■ **DATA PROVIDED**:
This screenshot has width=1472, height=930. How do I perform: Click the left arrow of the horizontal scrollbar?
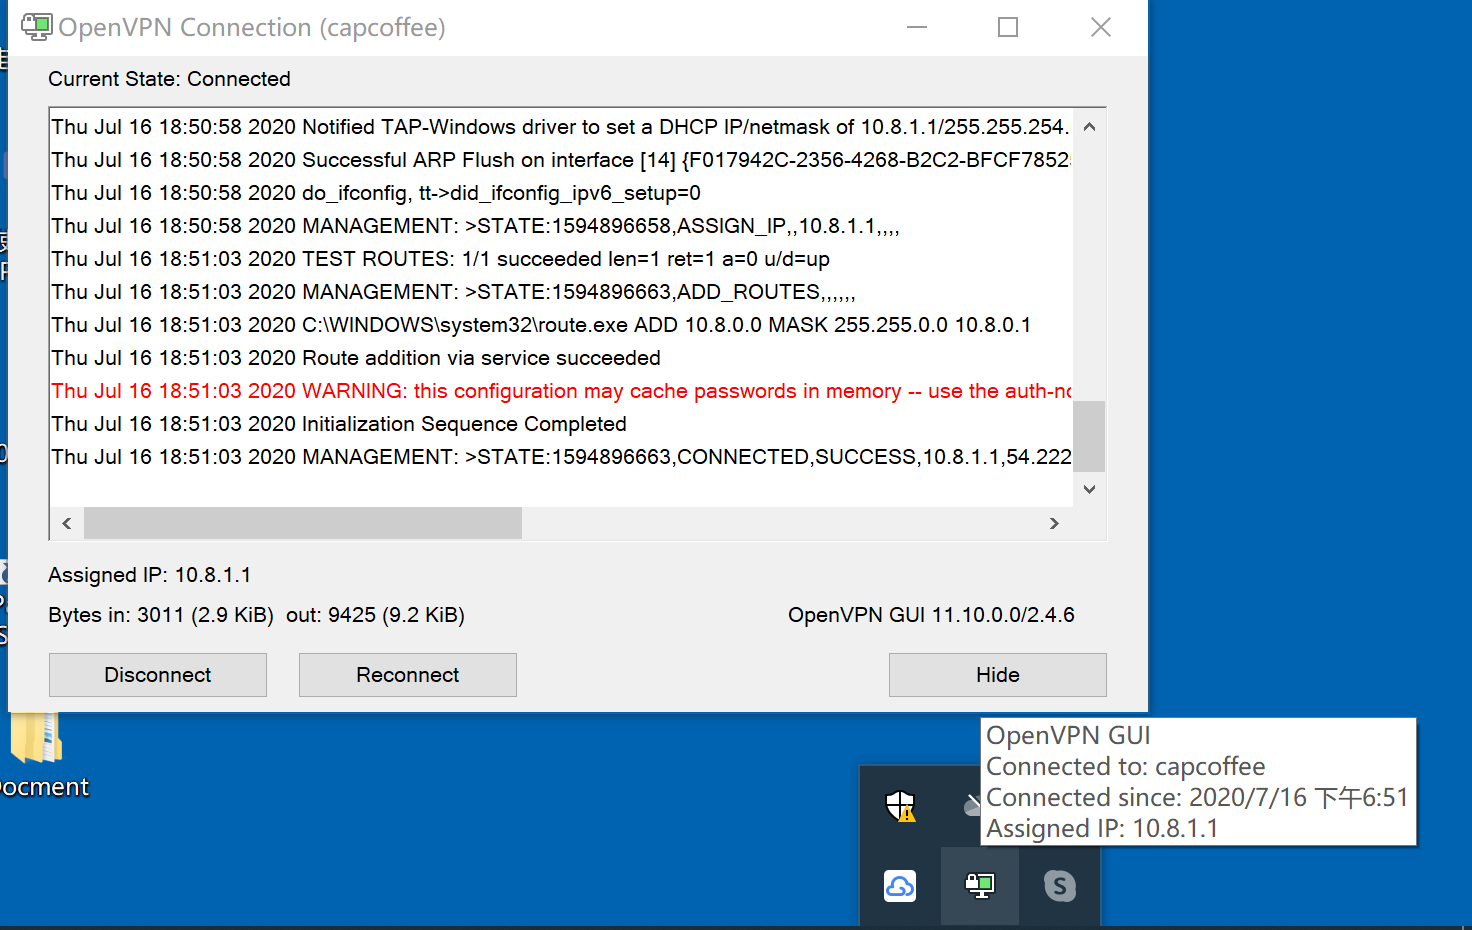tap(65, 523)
--
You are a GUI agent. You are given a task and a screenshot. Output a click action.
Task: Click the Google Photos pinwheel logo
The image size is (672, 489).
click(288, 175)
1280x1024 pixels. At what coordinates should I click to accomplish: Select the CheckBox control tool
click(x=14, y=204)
--
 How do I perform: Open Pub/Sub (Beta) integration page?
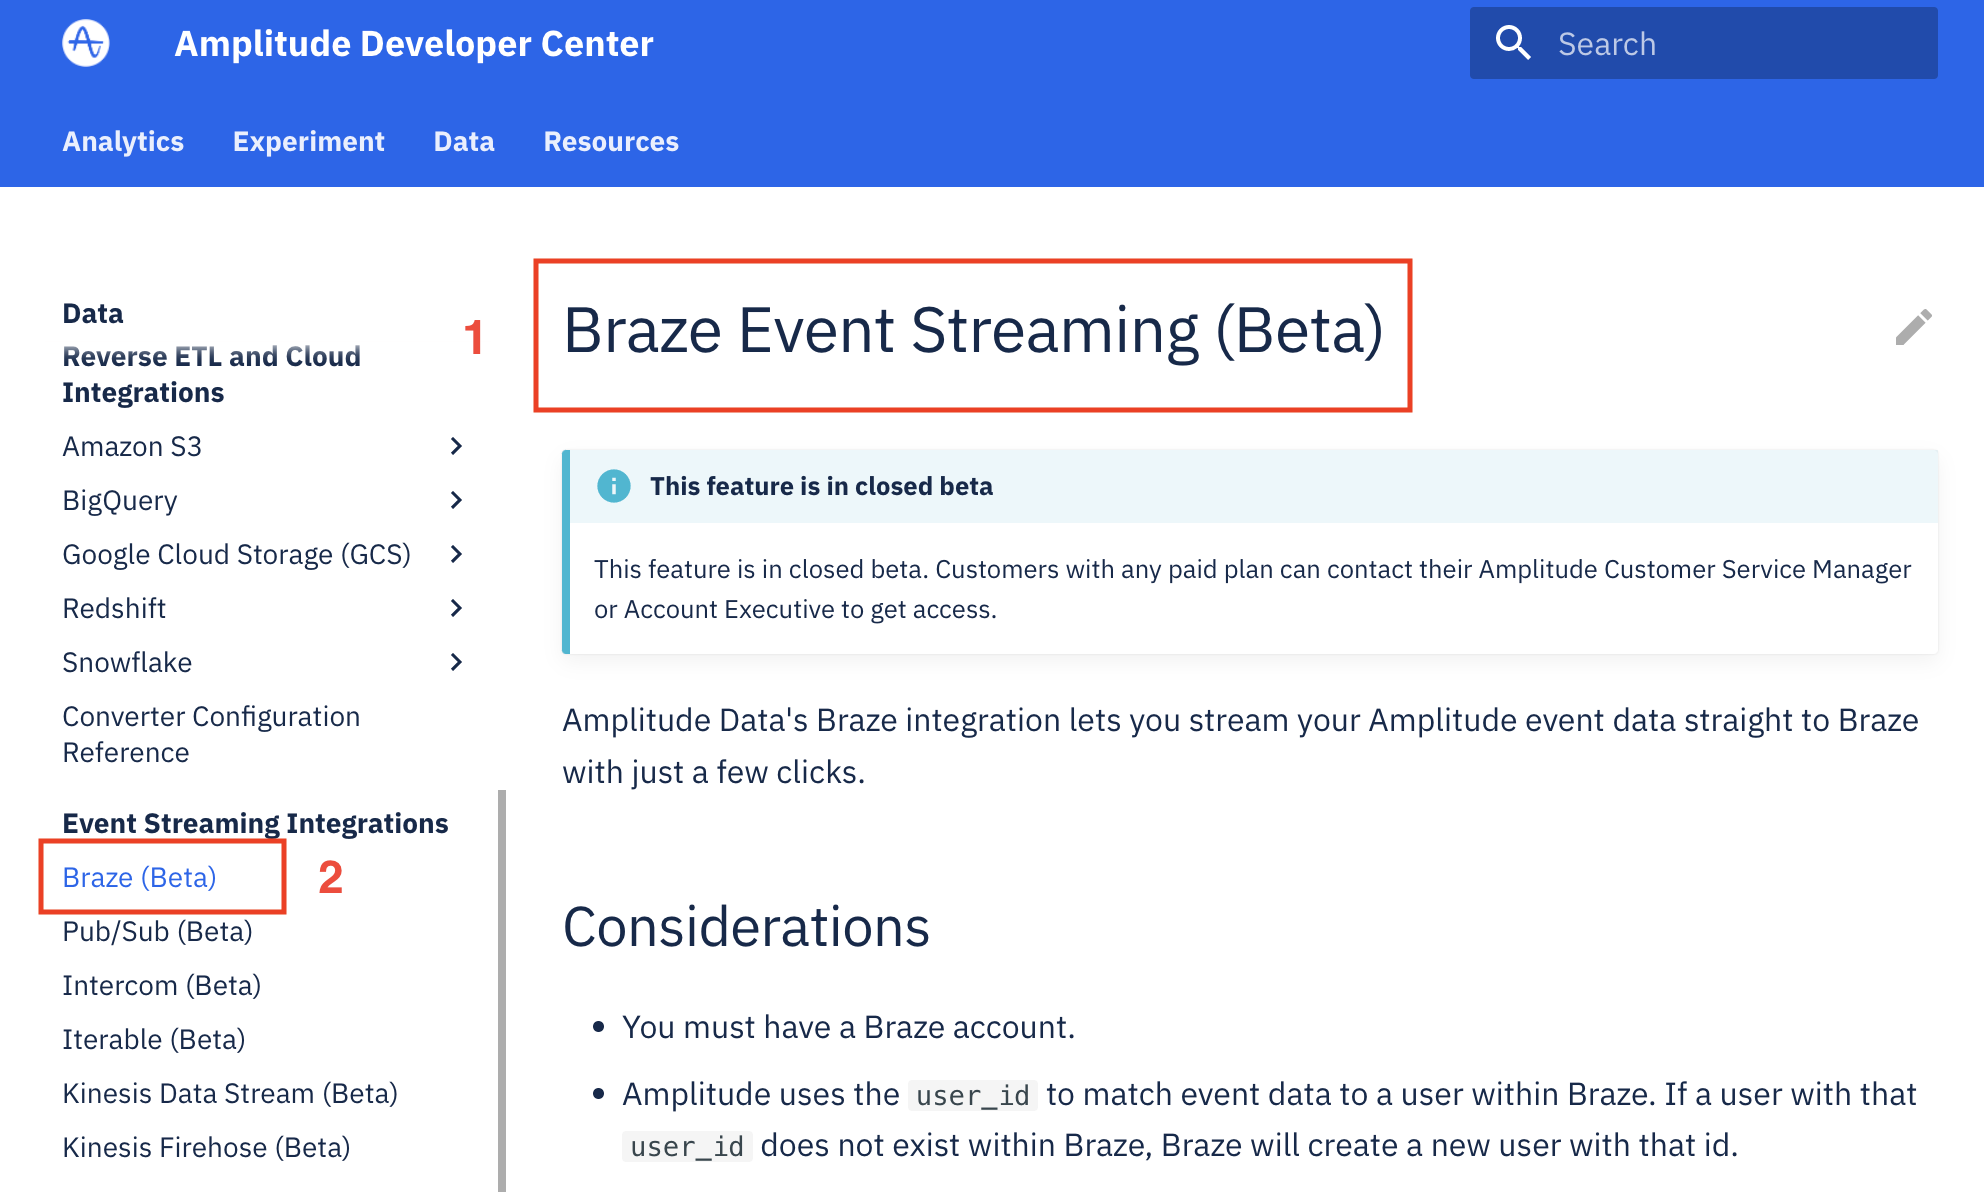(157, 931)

■ **SET TASK**: Pull out every line of the entries above that contains the string "perform", and list those lines in the order they appear.

■ **FINAL RESULT**:
This screenshot has width=1472, height=930. How do I perform: Click the left arrow of the horizontal scrollbar?
 How do I perform: Open Pub/Sub (Beta) integration page?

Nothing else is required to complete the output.